6:25:15:20 - 6:26:14:18

A: the Kennedy family, of course, had a great deal of interest in the field of mental retardation. Um, with their daughter, Rosemary, the senior, Joseph Kennedy, and Rose Kennedy, their daughter, Rosemary, and being sister to John Kennedy and Robert and the rest of the family, they had a significant interest in that field. Um, I think that's all I'll say about that but, in 1963 because of their interest and so on, there was a strong push by the National Association for Retarded Citizens and all of its affiliates in the maternal health field. And the passage of that legislation took place in 1963. I happened to be in Washington at that time when the signing of that bill, which was kind of exciting at that time.

6:26:14:18 - 6:28:32:01

Q: You had mentioned that as the ARC was growing in Pennsylvania, and you were adding additional chapters, as many as 20 additional chapters around the state, um, that we saw the emergence of parents and parent leaders, um, which I think is so interesting. Such an interesting part of our history. I'm wondering if you can remember or um, share any recollections you might have of some of those early parent leaders.

A: Uh, certainly, uh, it was an emerging period in the '60s for the ARC. Uh, during that period, Pennsylvania ARC grew to about 25 thousand individual members of the organization, which is significant for an organization. And nationally they grew to about 350 thousand members. So that as strong active advocates, became a significant movement at that time. Again, I would say I think it's lost a lot of that impact in more recent years. Not that, not that the organization nationwide and state by state haven't maintained strengths and influence. But I think it was much stronger back in that time frame, because it was pioneering work. People knew they had to pay a price and they did. Gave innumerable hours to the field in volunteer services and meetings and focus, and came out with significant actions. We say that the '60s were the, were the decade of legislation, and the '70s were the decade of litigation. It was that kind of progression, which makes sense. Once you have laws that define what services should be, uh, or shall be in the language of legal, uh, then you have some basis to say I'm not being given what I should be given and there were then the subsequent actions.

6:28:32:01 - 6:30:50:15

Q: I think...back when parents began to assume leaderships roles, um, I think they probably weren't always in agreement about how to best support children. I'm assuming some members of ARCs had children who were in institutions. Some had children who were at home. I wonder if you can tell me about some of the types of conversations the parents were having and if they were able to resolve those very different points of view and perspectives.

A: Yeah, I think the dichotomy or the conflict came more in the litigation period in seeking to bring down in size the institutions at least, if not to eliminate them. And there you had, uh, parents who had had their children in institutional care for many years. Or others had made recent decisions, but they made a decision and it wasn't an easy decision. And so to have a suggestion that once they thought their problem was at least semi resolved, uh, it became a hardened issue to deal with that somebody was suggesting that now we're going to bring down that institution. So I think it's just natural to understand that, that dynamic that develops in that atmosphere. And some of it became negative interaction, but I think on the most part, it became positive in the sense of outcomes, compromise, understanding, uh and seeing the evidence of what can be done. Uh, it wasn't always a good experience when you had the developmental community facility move somebody from an institution and then that, then you had an expose about that particular facility as to uh, abuse, uh, inadequate care, lack of nutrition, starvation, those weren't very happy terms, and those weren't very happy experiences in that period. So, so you can see why there was conflict and uh, and not necessarily full agreement on the direction that things were going.

— Data —

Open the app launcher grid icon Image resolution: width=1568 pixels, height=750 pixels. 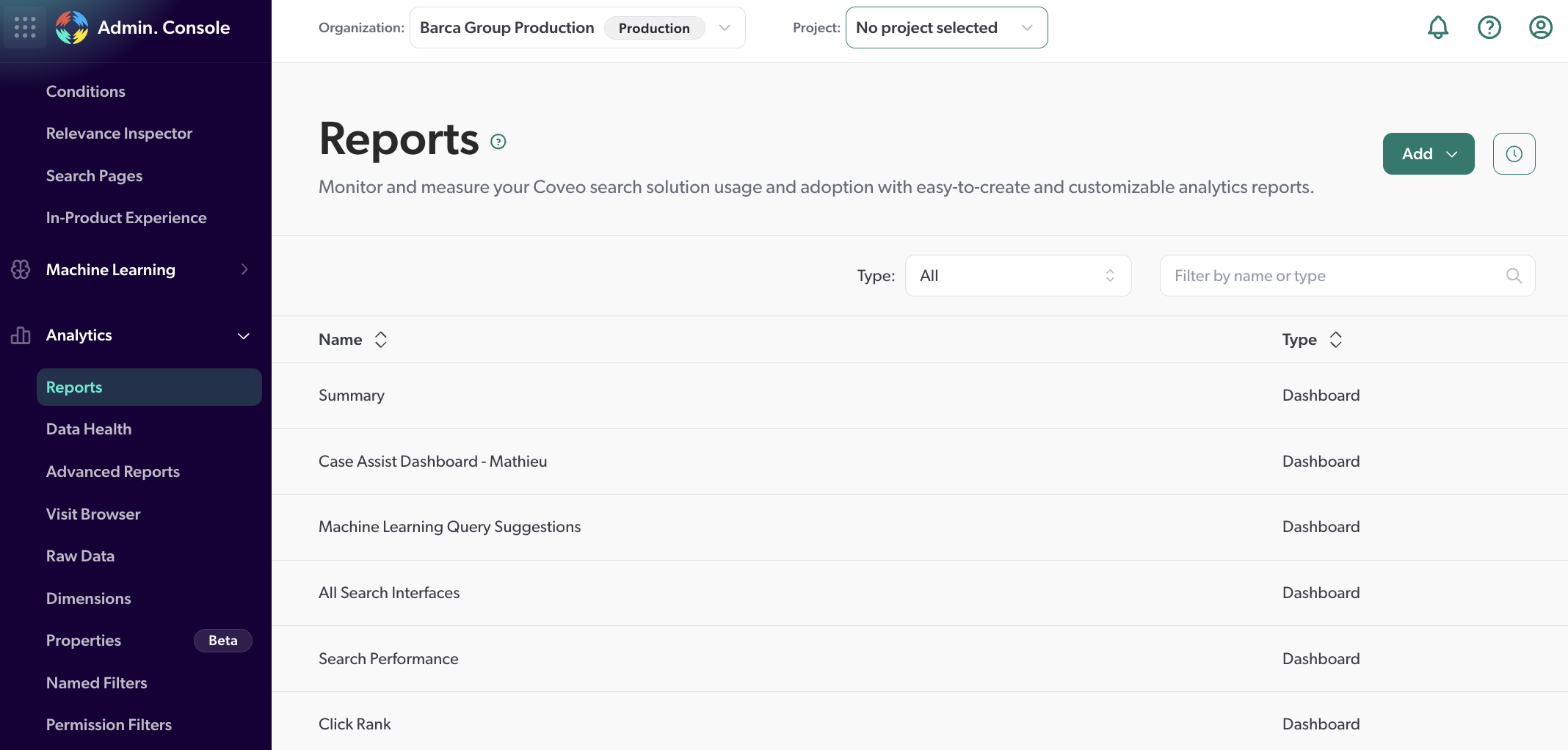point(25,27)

* * *

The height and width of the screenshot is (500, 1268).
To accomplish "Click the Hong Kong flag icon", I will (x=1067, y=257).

— Objective 1 —
Copy the part of the ARC interview transcript between "Q: You had mentioned" and "early parent leaders.", inclusive, with no changes.
— Objective 2 —
Pick up the ARC interview transcript after its final sentence and continue it.

— Right answer 1 —
Q: You had mentioned that as the ARC was growing in Pennsylvania, and you were adding additional chapters, as many as 20 additional chapters around the state, um, that we saw the emergence of parents and parent leaders, um, which I think is so interesting. Such an interesting part of our history. I'm wondering if you can remember or um, share any recollections you might have of some of those early parent leaders.

— Right answer 2 —
6:30:50:15 - 6:33:05:01

Q: Um, you had mentioned, um, that you had visited Pennhurst in the sort of early days of your career. I believe it was at the request of one of the parent advocates, Dennis Haggerty that you had -

A: Yes. Dennis was, of course, affiliated with the Delaware County ARC and uh, and uh, so we got to know Dennis early. And then when focus began to, I had an early visit with Pennhurst just out of interest, to see what institution life was. Later, of course, we had a lot more interaction with those who were concerned with what was happening in the institution, or the lack thereof. And again, you know, that wasn't a challenge to people being inhumane; it was the issue of an institution is an institution is an institution. That you get into a setting where people are on staff and they give eight hours and it's an overwhelming experience so that you don't necessarily, some maintain high levels of enthusiasm, and compassion and so on. Others it was a mundane of going and getting your eight hours over, because the overwhelming nature, not necessarily contributing to good and positive services. So that became, again, an issue that doesn't satisfy parents. That it's just a matter of care taking in the very minimal fashion. Uh, you know, as some professional had said, one gentleman who came over from the Netherlands said, "Our cattle get better attention than your people do in institutions." That was a pretty, that was a pretty sharp contrast and challenge to us as to what was happening to some people in the institutions. Again, you can't make general, broad categories over everything or everybody. But there were things going on that were very disturbing.

:33:05:01 - 6:35:26:22

Q: When you completed your tenure as the associate director of PARC, you went back to the Montgomery County ARC where you served as the executive director, I believe.

A: Right.

Q: Um, would it be fair to say that at the time that you served as executive director, that Pennhurst and the conditions in institutions were the focus of that chapter?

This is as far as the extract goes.